**Given problem a**
List the kinds of people that the passage below says could not love her perfectly the way she needed.

There always is a moment.

For her it came on United flight 965 from Chicago’s O’Hare, as the plane broke through the rain clouds and warm sun filtered in through her closed eyes, warmed her face and hands.

It was then she realized that the only human heart who would truly be able to love her in the way she desperately wanted, no, needed to be loved, was her own big heart. Only she was capable of the love the would fill her the way she needed to be filled.

And she wondered if it was possible to love herself so deeply, after all those years of waiting for someone to show her just how lovable she was. Could she let go of her need for proof? Could she simply given in to it.

She closed her eyes and fell asleep.

When she awoke, her realization had grown from a fleeting thought to an understanding, ancient and deep. She thought of all the other women who had woken up to this fact on journeys, on buses, in taxis, in shelters and refugee camps, and suddenly she understood where thousands of generations of brave women before her found the strength to risk everything and lose over and over again only to rise like brilliant phoenixes to risk again.

No parent, no husband, no child nor friend could love her perfectly the way she needed. Knowing that it was up to her was the most liberating and welcome news of the decade.

For everything and everyone we ever love leaves, or messes up, or fades away or simply just stops. Its the nature of being human. We go.

Everyone but one human heart will one day leave us. Try as we might, we cannot escape ourselves. Whereever we go, there we are. This is the only love that won’t ever fade away, she thought. This is the only love she ever really needed.

She held this thought as a new truth as she left the plane and walked past the man in the suit saying good night to his children. She thought of all the marriages crumbling around her for want of this knowledge. How her own marriage had crumbled under the weight of hundreds or even thousands of silent, resentful and sullen accusations that his love/her love was not perfect enough to patch the hurts in their hearts. She turned it over as she glided past the airport bar where a younger Bob Dylan sang about rolling stones, and she thought of all the energy she spent trying to prove to someone else how lovable she was, only so that they could prove it right back to her.

If she could just open up to it, be brave enough to love her big hearted self the way her big hearted self loved the rest of her world, what would open up and shift? Could she finally forgive? Let go of disappointments? And accept love, messy and imperfect for the gift that it is–without measuring it up against the holes in her heart?

**Given problem b**
In the listing below, render the lines from the one containing "The width and height of the screenshot is (1475, 964)." through the one containing "tap(1015, 678)", inclusive, as a JSON list of strings with one string per line. Omit the pictures.

**Input**

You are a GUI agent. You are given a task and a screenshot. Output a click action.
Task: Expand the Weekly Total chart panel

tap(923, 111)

--

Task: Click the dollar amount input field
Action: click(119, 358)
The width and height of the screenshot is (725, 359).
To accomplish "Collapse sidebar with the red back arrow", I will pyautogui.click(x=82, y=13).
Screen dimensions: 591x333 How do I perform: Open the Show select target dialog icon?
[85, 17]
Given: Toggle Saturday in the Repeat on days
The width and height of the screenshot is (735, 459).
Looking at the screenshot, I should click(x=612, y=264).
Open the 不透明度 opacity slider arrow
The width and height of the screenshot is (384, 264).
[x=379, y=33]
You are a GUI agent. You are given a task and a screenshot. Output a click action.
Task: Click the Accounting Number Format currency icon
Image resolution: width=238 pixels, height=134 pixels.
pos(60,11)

==

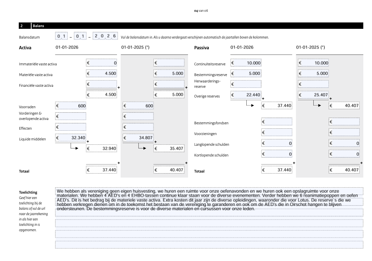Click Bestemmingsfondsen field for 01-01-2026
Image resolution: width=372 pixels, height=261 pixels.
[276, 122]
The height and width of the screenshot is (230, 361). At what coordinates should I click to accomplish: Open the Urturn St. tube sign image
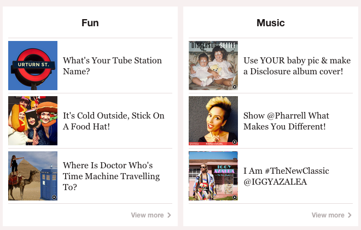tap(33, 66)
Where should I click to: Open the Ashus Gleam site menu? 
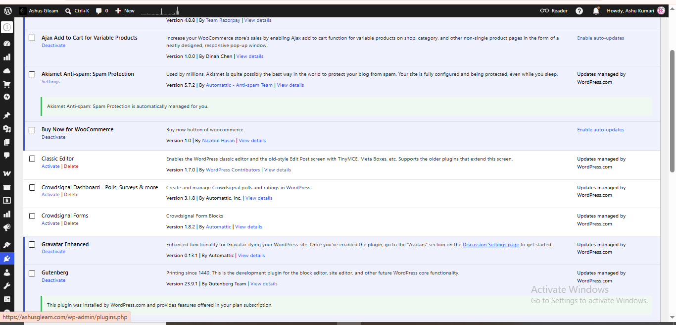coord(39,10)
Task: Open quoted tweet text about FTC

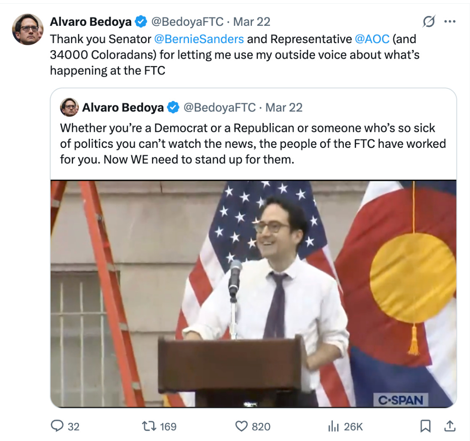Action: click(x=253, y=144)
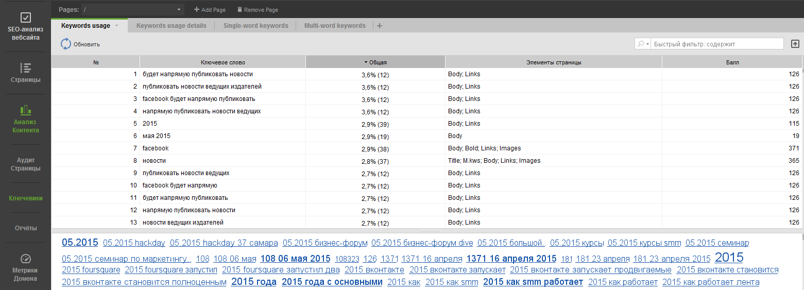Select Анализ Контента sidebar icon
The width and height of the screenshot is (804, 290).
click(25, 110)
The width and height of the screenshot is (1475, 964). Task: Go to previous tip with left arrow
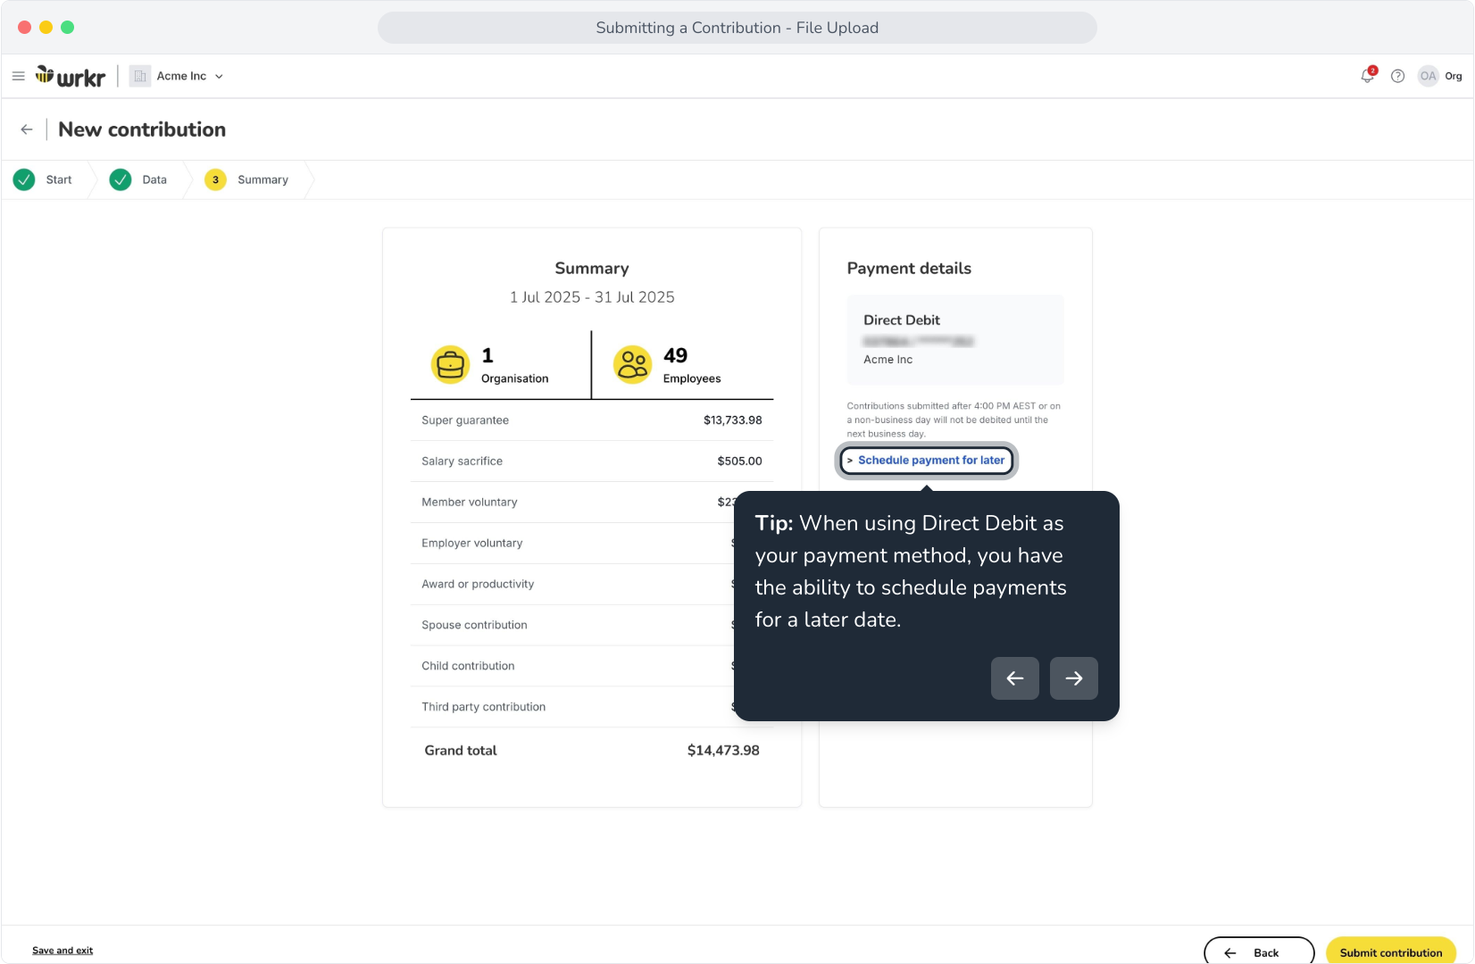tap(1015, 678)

**Exercise solution a**
parent, husband, child, friend

**Exercise solution b**
[
  "The width and height of the screenshot is (1475, 964). Task: Go to previous tip with left arrow",
  "tap(1015, 678)"
]